Thoughts on ICDM I: Negative results (part C)

This is the third of three posts (one, two) on negative results in data mining, inspired by thoughts and papers from ICDM 2011.

If you come up with a better way of doing classification (for now let's just consider classification, but these remarks apply to clustering and other tasks as well), you have to compare it to prior methods to see which works better. (note: this is a tricky problem in clustering that my student Parasaran Raman has been working on: more on that later.).

The obvious way to compare two classification methods is how well they do compared to some ground truth (i.e labelled data), but this is a one-parameter system, because by changing the threshold of the classifier (or if you like, translating the hyperplane around),you can change the false positive and false negative rates.

Now the more smug folks reading these are waiting with 'ROC' and "AUC" at the tip of their tongues, and they'd be right ! You can plot a curve of the false positive vs false negative rate and take the area under the curve (AUC) as a measure of the effectiveness of the classifier.

For example, if the y axis measured increase false negatives, and the x-axis measured increasing false positives, you'd want a curve that looked like an L with the apex at the origin, and a random classifier would look like the line x+y = 1. The AUC score would be zero for the good classifier and 0.5 for the bad one (there are ways of scaling this to be between 0 and 1).

The AUC is a popular way of comparing methods in order to balance the different error rates. It's also attractive because it's parameter-free and is objective: seemingly providing a neutral method for comparing classifiers independent of data sets, cost measures and so on.

But is it ?

There's a line of work culminating (so far) in the ICDM 2011 paper 'An Analysis of Performance Measures For Binary Classifiers' by Charles Parker of BigML.com (sorry, no link yet). The story is quite complicated, and I doubt I can do it justice in a blog post, so I'll try to summarize the highlights, with the caveat that there's nuance that I'm missing out on, and you'll have to read the papers to dig deeper.

The story starts with "Measuring classifier performance: a coherent alternative to the area under the ROC curve" ($$ link) by David Hand (copy of paper here). His central result is a very surprising one:
The AUC measure implicitly uses different misclassification costs when evaluating different classifiers, and thus is incoherent as an "objective" way of comparing classifiers.
To unpack this result a little, what's going on is this. Suppose you have a scenario where correct classification costs you nothing, and misclassification costs you a certain amount (that could be different for the two different kinds of misclassification). You can now write down an overall misclassification cost for any threshold used for a classifier, and further you can compute the optimal threshold (that minimizes this cost). If you don't actually know the costs (as is typical) you can then ask for the expected misclassification cost assuming some distribution over the costs.
┄┄┄┄┄┄┄┄┄┄
= Given exercise A =
Copy the stretch of the listing below from the line containing "Where should I click to: Go" through the line containing "Action: 327,679", reproducing each line verbatim.

= Listed records =
┄┄┄┄┄┄┄┄┄┄
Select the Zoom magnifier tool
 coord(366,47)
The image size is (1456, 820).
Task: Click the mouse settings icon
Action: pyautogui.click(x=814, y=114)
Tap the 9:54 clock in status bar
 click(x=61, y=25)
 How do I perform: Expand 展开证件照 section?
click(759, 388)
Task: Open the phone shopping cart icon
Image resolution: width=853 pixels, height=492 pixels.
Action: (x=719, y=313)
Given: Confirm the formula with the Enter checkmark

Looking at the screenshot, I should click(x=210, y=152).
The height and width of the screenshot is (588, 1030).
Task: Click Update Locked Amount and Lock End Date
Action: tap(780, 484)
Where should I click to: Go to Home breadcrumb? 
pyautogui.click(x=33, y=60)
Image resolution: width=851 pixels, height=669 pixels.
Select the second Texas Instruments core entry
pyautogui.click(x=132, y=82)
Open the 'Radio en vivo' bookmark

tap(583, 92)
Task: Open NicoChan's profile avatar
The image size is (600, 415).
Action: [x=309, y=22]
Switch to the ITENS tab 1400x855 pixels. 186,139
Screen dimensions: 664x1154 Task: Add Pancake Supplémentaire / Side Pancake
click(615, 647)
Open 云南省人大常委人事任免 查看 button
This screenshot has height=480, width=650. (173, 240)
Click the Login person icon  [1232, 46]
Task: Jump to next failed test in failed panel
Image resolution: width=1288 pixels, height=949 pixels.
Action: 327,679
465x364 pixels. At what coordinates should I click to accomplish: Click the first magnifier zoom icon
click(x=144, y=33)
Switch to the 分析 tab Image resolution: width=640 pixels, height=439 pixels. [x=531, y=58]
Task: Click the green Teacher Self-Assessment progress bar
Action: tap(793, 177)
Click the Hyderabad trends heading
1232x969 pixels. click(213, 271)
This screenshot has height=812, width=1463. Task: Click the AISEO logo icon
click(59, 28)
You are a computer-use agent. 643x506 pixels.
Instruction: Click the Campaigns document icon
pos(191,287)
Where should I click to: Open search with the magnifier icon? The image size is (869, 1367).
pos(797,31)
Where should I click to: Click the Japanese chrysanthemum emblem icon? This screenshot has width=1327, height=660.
┄┄┄┄┄┄┄┄┄┄
= Given exercise B =
Continue the blog post on AUC and classifier comparison from its final sentence.

= Exercise result A =
Where should I click to: Go to Home breadcrumb? 
pyautogui.click(x=33, y=60)
Image resolution: width=851 pixels, height=669 pixels.
Select the second Texas Instruments core entry
pyautogui.click(x=132, y=82)
Open the 'Radio en vivo' bookmark

tap(583, 92)
Task: Open NicoChan's profile avatar
The image size is (600, 415).
Action: [x=309, y=22]
Switch to the ITENS tab 1400x855 pixels. 186,139
Screen dimensions: 664x1154 Task: Add Pancake Supplémentaire / Side Pancake
click(615, 647)
Open 云南省人大常委人事任免 查看 button
This screenshot has height=480, width=650. (173, 240)
Click the Login person icon  [1232, 46]
Task: Jump to next failed test in failed panel
Image resolution: width=1288 pixels, height=949 pixels.
Action: 327,679

= Exercise result B =
If you run this computation through, what you end up with is a linear transformation of the AUC, where the distribution over the costs depends on the distribution of scores assigned by the classifier ! In other words, as Hand puts it,
It is as if one measured person A’s height using a ruler calibrated in inches and person B’s using one calibrated in centimetres, and decided who was the taller by merely comparing the numbers, ignoring the fact that different units of measurement had been used
This is a rather devastating critique of the use of the AUC. While there's been pushback (case in point is an ICML 2011 paper by Flach, Hernandez-Orallo and Ferri which is a very interesting read in its own right), the basic premise and argument is not contested (what's contested is the importance of finding the optimal threshold). Hand recommends a few alternatives, and in fact suggests that the distribution of costs should instead be made explicit, rather than being implicit (and subject to dependence on the data and classifiers)

What Parker does in his ICML paper is take this further. In the first part of his paper, he extends the Hand analysis to other measures akin to the AUC, showing that such measures are incoherent as well. In the second part of his paper, he unleashes an experimental tour de force of classifier comparisons under different quality measures, showing that
  • nearly 50% of the time, measures disagree on which classifier in a pair is more effective. He breaks down the numbers in many different ways to show that if you come up with a new classification algorithm tomorrow, you'd probably be able to cherry pick a measure that showed you in a good light.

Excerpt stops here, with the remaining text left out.